Written problem: Copy every line of the data below word for word, keeping the same order.

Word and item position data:
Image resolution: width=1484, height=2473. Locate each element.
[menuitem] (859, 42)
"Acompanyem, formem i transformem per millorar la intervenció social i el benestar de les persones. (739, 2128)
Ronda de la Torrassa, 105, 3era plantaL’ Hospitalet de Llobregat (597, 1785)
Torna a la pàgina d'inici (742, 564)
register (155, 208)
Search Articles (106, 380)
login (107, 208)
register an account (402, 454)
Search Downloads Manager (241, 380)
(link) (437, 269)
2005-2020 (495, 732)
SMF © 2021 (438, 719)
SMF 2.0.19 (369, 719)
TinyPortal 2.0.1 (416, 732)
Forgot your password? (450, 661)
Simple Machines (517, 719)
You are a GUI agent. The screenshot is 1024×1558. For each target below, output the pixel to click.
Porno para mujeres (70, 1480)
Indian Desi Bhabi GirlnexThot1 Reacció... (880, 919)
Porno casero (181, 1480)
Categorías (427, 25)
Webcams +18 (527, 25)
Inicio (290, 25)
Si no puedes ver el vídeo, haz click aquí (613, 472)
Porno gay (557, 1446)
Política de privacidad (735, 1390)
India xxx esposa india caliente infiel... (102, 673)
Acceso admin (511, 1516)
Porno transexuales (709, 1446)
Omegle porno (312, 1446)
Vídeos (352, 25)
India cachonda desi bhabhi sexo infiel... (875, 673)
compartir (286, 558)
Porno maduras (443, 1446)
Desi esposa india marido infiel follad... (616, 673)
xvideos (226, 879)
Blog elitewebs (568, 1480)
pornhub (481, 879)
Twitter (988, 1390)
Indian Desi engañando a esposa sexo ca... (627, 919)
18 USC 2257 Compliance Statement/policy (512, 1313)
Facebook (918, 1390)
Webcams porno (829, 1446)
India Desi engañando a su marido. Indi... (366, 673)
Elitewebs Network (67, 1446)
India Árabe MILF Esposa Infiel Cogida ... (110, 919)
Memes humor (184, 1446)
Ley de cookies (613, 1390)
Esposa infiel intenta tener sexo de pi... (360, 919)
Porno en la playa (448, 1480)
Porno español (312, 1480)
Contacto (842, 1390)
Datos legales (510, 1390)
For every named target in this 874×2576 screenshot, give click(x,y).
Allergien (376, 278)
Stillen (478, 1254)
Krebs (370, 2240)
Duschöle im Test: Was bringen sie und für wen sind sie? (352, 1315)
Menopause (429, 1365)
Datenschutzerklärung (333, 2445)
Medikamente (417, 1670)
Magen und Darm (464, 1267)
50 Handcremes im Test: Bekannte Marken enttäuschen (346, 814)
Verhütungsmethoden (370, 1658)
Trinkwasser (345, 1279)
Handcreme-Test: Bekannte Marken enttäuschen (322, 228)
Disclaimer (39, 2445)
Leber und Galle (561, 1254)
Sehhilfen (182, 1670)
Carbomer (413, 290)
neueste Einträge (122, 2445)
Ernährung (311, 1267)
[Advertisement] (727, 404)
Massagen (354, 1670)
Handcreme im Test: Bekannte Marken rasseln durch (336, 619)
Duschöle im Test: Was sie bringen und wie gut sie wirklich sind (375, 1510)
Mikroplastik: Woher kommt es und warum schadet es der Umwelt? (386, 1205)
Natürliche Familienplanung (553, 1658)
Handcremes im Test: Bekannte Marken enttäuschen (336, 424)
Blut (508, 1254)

Solution:
Image resolution: width=1484, height=2473. Locate each element.
[menuitem] (859, 42)
"Acompanyem, formem i transformem per millorar la intervenció social i el benestar de les persones. (739, 2128)
Ronda de la Torrassa, 105, 3era plantaL’ Hospitalet de Llobregat (597, 1785)
Torna a la pàgina d'inici (742, 564)
register (155, 208)
Search Articles (106, 380)
login (107, 208)
register an account (402, 454)
Search Downloads Manager (241, 380)
(link) (437, 269)
2005-2020 (495, 732)
SMF © 2021 (438, 719)
SMF 2.0.19 (369, 719)
TinyPortal 2.0.1 (416, 732)
Forgot your password? (450, 661)
Simple Machines (517, 719)
You are a GUI agent. The screenshot is 1024×1558. For each target below, output the pixel to click.
Porno para mujeres (70, 1480)
Indian Desi Bhabi GirlnexThot1 Reacció... (880, 919)
Porno casero (181, 1480)
Categorías (427, 25)
Webcams +18 (527, 25)
Inicio (290, 25)
Si no puedes ver el vídeo, haz click aquí (613, 472)
Porno gay (557, 1446)
Política de privacidad (735, 1390)
India xxx esposa india caliente infiel... (102, 673)
Acceso admin (511, 1516)
Porno transexuales (709, 1446)
Omegle porno (312, 1446)
Vídeos (352, 25)
India cachonda desi bhabhi sexo infiel... (875, 673)
compartir (286, 558)
Porno maduras (443, 1446)
Desi esposa india marido infiel follad... (616, 673)
xvideos (226, 879)
Blog elitewebs (568, 1480)
pornhub (481, 879)
Twitter (988, 1390)
Indian Desi engañando a esposa sexo ca... (627, 919)
18 USC 2257 Compliance Statement/policy (512, 1313)
Facebook (918, 1390)
Webcams porno (829, 1446)
India Desi engañando a su marido. Indi... (366, 673)
Elitewebs Network (67, 1446)
India Árabe MILF Esposa Infiel Cogida ... (110, 919)
Memes humor (184, 1446)
Ley de cookies (613, 1390)
Esposa infiel intenta tener sexo de pi... (360, 919)
Porno en la playa (448, 1480)
Porno español (312, 1480)
Contacto (842, 1390)
Datos legales (510, 1390)
For every named target in this 874×2576 screenshot, give click(x,y).
Allergien (376, 278)
Stillen (478, 1254)
Krebs (370, 2240)
Duschöle im Test: Was bringen sie und für wen sind sie? (352, 1315)
Menopause (429, 1365)
Datenschutzerklärung (333, 2445)
Medikamente (417, 1670)
Magen und Darm (464, 1267)
50 Handcremes im Test: Bekannte Marken enttäuschen (346, 814)
Verhütungsmethoden (370, 1658)
Trinkwasser (345, 1279)
Handcreme-Test: Bekannte Marken enttäuschen (322, 228)
Disclaimer (39, 2445)
Leber und Galle (561, 1254)
Sehhilfen (182, 1670)
Carbomer (413, 290)
neueste Einträge (122, 2445)
Ernährung (311, 1267)
[Advertisement] (727, 404)
Massagen (354, 1670)
Handcreme im Test: Bekannte Marken rasseln durch (336, 619)
Duschöle im Test: Was sie bringen und wie gut sie wirklich sind (375, 1510)
Mikroplastik: Woher kommt es und warum schadet es der Umwelt? (386, 1205)
Natürliche Familienplanung (553, 1658)
Handcremes im Test: Bekannte Marken enttäuschen (336, 424)
Blut (508, 1254)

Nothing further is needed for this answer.